Anticorruption

L’Ukraine confrontée à une crise de corruption : quand la société civile oblige le gouvernement à faire marche arrière

En juillet 2025, l’Ukraine a connu une crise institutionnelle majeure dans le cadre de sa lutte contre le fléau de la corruption. Face à la pression combinée de la société civile et de l’Union européenne, le président Zelensky a dû effectuer un revirement spectaculaire sur une loi controversée. Cet épisode révélateur met en lumière les enjeux géopolitiques et démocratiques complexes d’un pays en guerre qui aspire à rejoindre l’Europe.

Tour de passe-passe et vote éclair

La lutte contre la corruption en Ukraine, enjeu crucial pour son intégration européenne et le soutien international, vient de traverser une épreuve de force révélatrice. Cette crise a mis en évidence la fragilité persistante de l’État de droit ukrainien, mais aussi la remarquable résilience de sa société civile face aux tentations autoritaires.

Le 22 juillet 2025, le Parlement ukrainien a adopté une loi qui menaçait directement l’indépendance des deux piliers de la lutte contre la corruption : le Bureau National Anticorruption (NABU) et le Parquet Spécialisé dans la Lutte contre la Corruption (SAPO). Ce texte plaçait ces agences sous la supervision directe du procureur général, lui-même nommé par le président, tout en lui accordant le pouvoir de sélectionner les affaires traitées, de les réattribuer à d’autres entités et de donner des instructions contraignantes. Cette architecture institutionnelle donnait alors de facto au pouvoir exécutif la capacité d’influencer, voire de faire dérailler, les enquêtes les plus sensibles.

Tollé général

Cette initiative, rapidement promulguée par le président Zelensky, a déclenché un tollé. L’Union européenne l’a immédiatement qualifiée de « grave recul », tandis que les ambassadeurs du G7 ont exprimé leur profonde inquiétude. Le président ukrainien a d’abord tenté de justifier son approche en accusant les structures concernées d’inefficacité et d’être sous « influence russe », arguant que l’objectif était d’accélérer les enquêtes et d’éliminer toute ingérence de Moscou.

=-=-=

CONSIGNES =>
a. Les affirmations suivantes concordent-elles avec le texte sur la crise anticorruption en Ukraine ? Pour chacune, répondez par oui ou par non et citez mot pour mot les termes du texte qui tranchent. (i) La loi a été adoptée par le Parlement ukrainien le 22 juillet 2025. (ii) Le procureur général est élu par le Parlement. (iii) Les ambassadeurs du G7 ont qualifié la loi de « grave recul ».
b. Reproduisez à l’identique le passage du texte sur la crise anticorruption en Ukraine qui débute aux mots "Le 22 juillet" et s’achève après les mots "les plus sensibles.".

DONNÉES FOURNIES =>
=-=-=

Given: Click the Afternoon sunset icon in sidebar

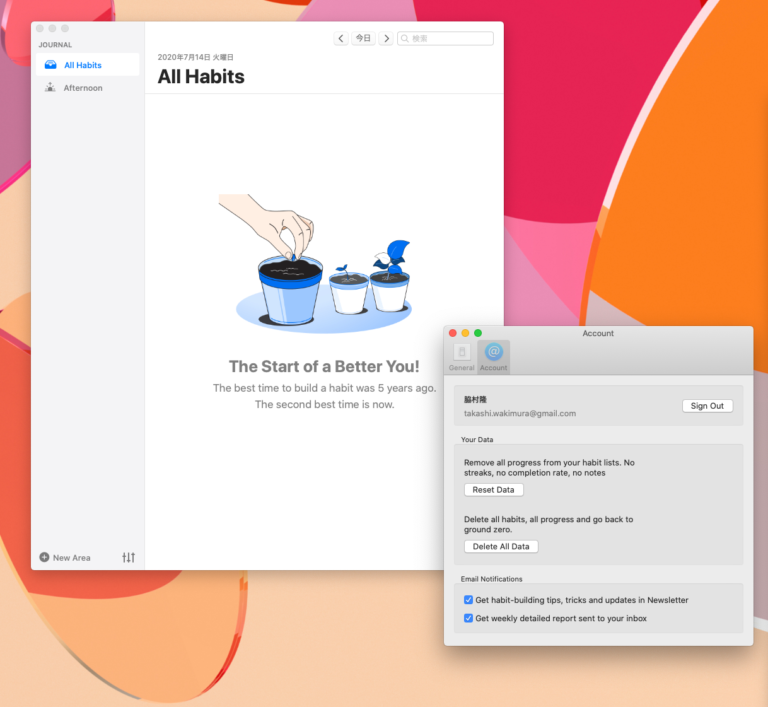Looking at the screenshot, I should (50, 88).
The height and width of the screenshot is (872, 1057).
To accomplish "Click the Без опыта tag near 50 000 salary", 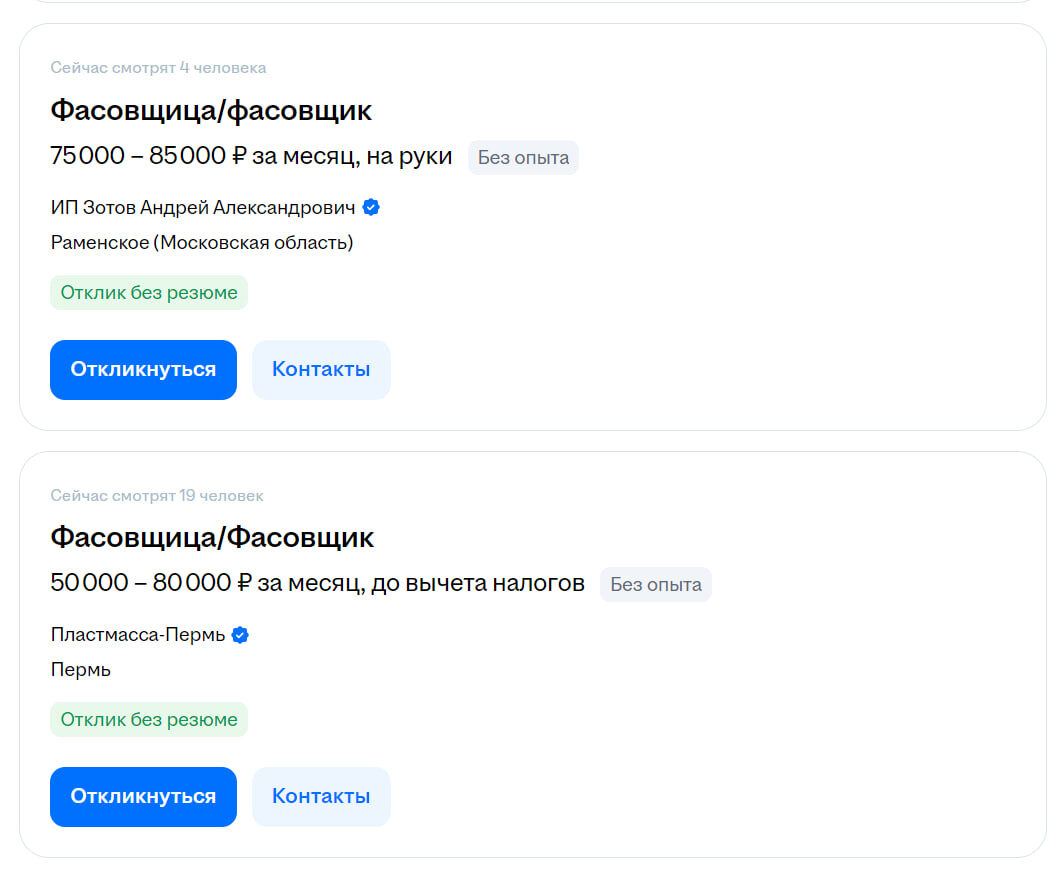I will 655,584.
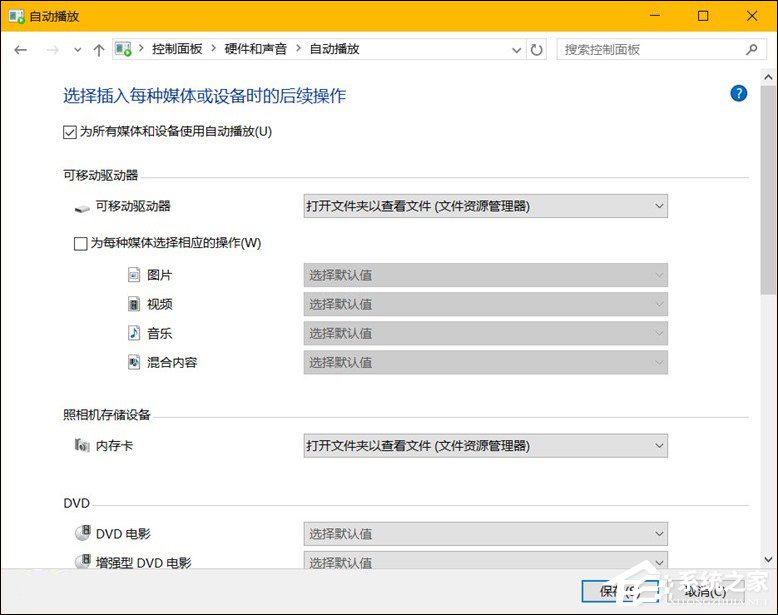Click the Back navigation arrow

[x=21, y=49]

=-=-=

RÉPONSES PAR CONSIGNE =>
a.
(i) Oui : « Le 22 juillet 2025, le Parlement ukrainien a adopté une loi ».
(ii) Non : « lui-même nommé par le président ».
(iii) Non : « L’Union européenne l’a immédiatement qualifiée de « grave recul », tandis que les ambassadeurs du G7 ont exprimé leur profonde inquiétude ».

b.
Le 22 juillet 2025, le Parlement ukrainien a adopté une loi qui menaçait directement l’indépendance des deux piliers de la lutte contre la corruption : le Bureau National Anticorruption (NABU) et le Parquet Spécialisé dans la Lutte contre la Corruption (SAPO). Ce texte plaçait ces agences sous la supervision directe du procureur général, lui-même nommé par le président, tout en lui accordant le pouvoir de sélectionner les affaires traitées, de les réattribuer à d’autres entités et de donner des instructions contraignantes. Cette architecture institutionnelle donnait alors de facto au pouvoir exécutif la capacité d’influencer, voire de faire dérailler, les enquêtes les plus sensibles.